**Excerpt provided:**
+===+

These facts relate to major topics that all U.S. History textbooks cover, but each expresses a politically incorrect, anti-big government, and/or pro-free market perspective that the education establishment seeks to censor. (This is only a partial listing. Contact us for more.)

Colonial religion fostered independence.

  • Church polity encouraged self-rule:
    • Lack of a bishop in America meant lay control of Anglican churches.
    • Congregationalism brought local autonomy.
    • Presbyterianism involved representative govern­ment.
  • Calvinist covenant theology nurtured consti­tu­tion­alism.
  • The Great Awakening promoted self-determination:
    • Stressed equal opportunity for salvation (spiritual rebirth over reason; free will over pre­des­ti­na­tion in Methodism).
    • Reaffirmed Protestant indi­vid­ual­ism (priest-hood of all believers; right of each person to interpret Scripture)
    • United colonies in common experience.
    • Expanded most those deno­mi­na­tions (Baptists, Methodists) that favored disestablishment.

British Acts of Parliament between 1763 and 1775 violated all these rights of Englishmen.

  • Taxation by consent of property-owners
  • Trial by jury of peers
  • Presumption of innocence
  • Due process of law before property seizure
  • Liability for unlawful property seizure
  • Speedy trial
  • No standing army in peacetime without consent
  • No quartering of troops in private homes
  • Freedom of travel in peacetime

The first Congress refused Madison's bid to word the Bill of Rights to apply to the states as well as to the federal government. 

Congress saw no conflict between the First Amendment denying federal support of religion, and its confirmation of the Northwest Ordinance which stated, "Religion, morality, and knowledge being necessary to good government and the happiness of mankind, schools and the means of education shall forever be encouraged." 

Madison and Jefferson held that the "general welfare" clause authorized the federal govern­ment to exercise only its enumerated powers — the purpose of enumerated powers being to exclude un-enumerated powers.

Madison and Hamilton agreed (in the Federalist) that the federal government was supreme over the states only in the exercise of its exclusively dele­gated powers, and that the states were supreme over it in exercise of their constitutionally reserved powers.

+===+

**Given records:**
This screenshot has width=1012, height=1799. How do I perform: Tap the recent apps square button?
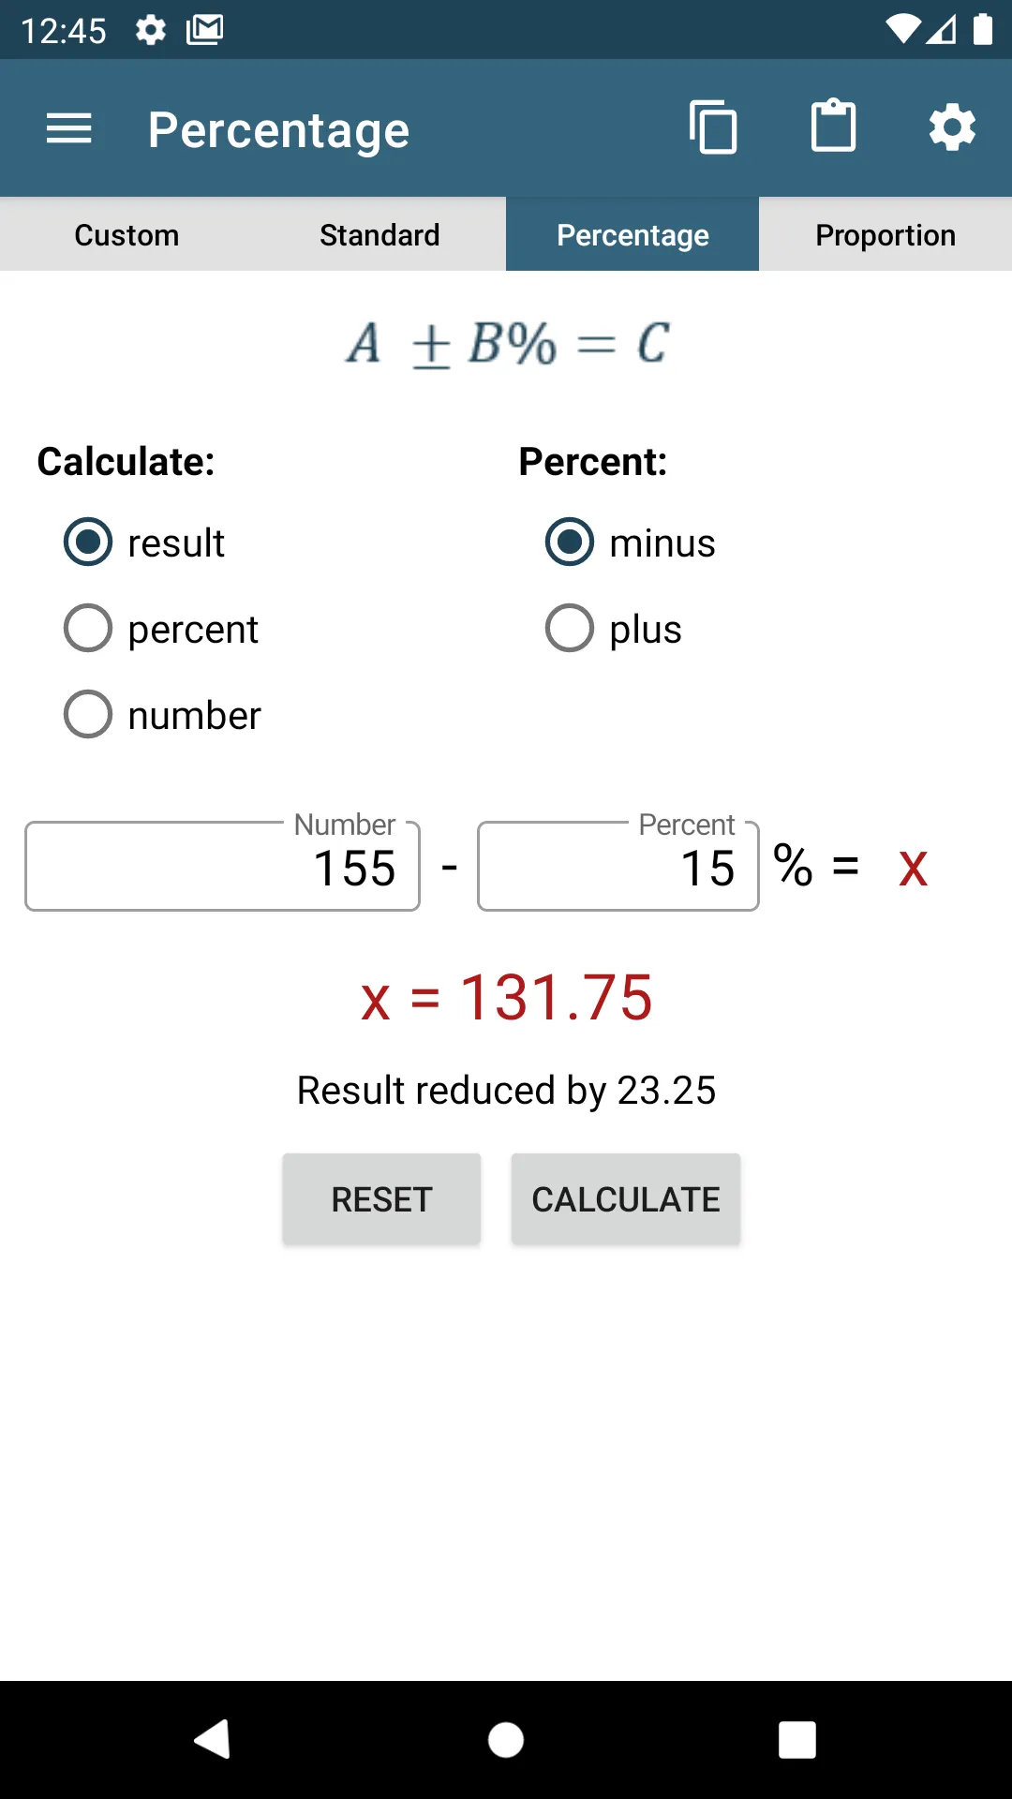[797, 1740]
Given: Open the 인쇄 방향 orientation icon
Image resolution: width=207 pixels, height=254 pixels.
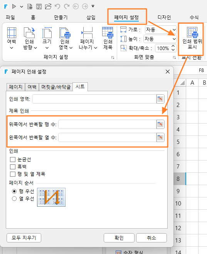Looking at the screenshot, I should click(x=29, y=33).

+===+

**Aim of the task:** Carry on the excerpt of U.S. history facts about colonial religion and the founding era from the point where it stops.

**Written answer:**
Judicial review, said the Federalist, would deter­mine whether exec­utive and legis­lative acts were within their Con­sti­tu­tion­al grants of power. Threat of im­peach­ment would keep judges from using judicial review to legislate. 

To insure the uniform and predictable rule of law, Jefferson and Madison said the original intent of a law's authors must prevail.

 Jefferson and Madison denied that the federal government alone was the sole judge of the constitutionality of its acts, for that would make the federal government rather than the Constitution sovereign. States too, they wrote, should sit in judgment of the extent of federal power under the Con­sti­tu­tion, to help protect the people. 

Jeffersonians repealed the Judiciary Act of 1801, firing 16 federal judges by abolishing their offices. 

As a further check and balance, Jeffer­son­ians and Jack­son­ians thought each branch of the federal government (not just the Supreme Court) should decide an action's constitutionality. 

  • John Marshall expected Secretary of State Madison to ignore a Supreme Court order to give William Marbury his commission.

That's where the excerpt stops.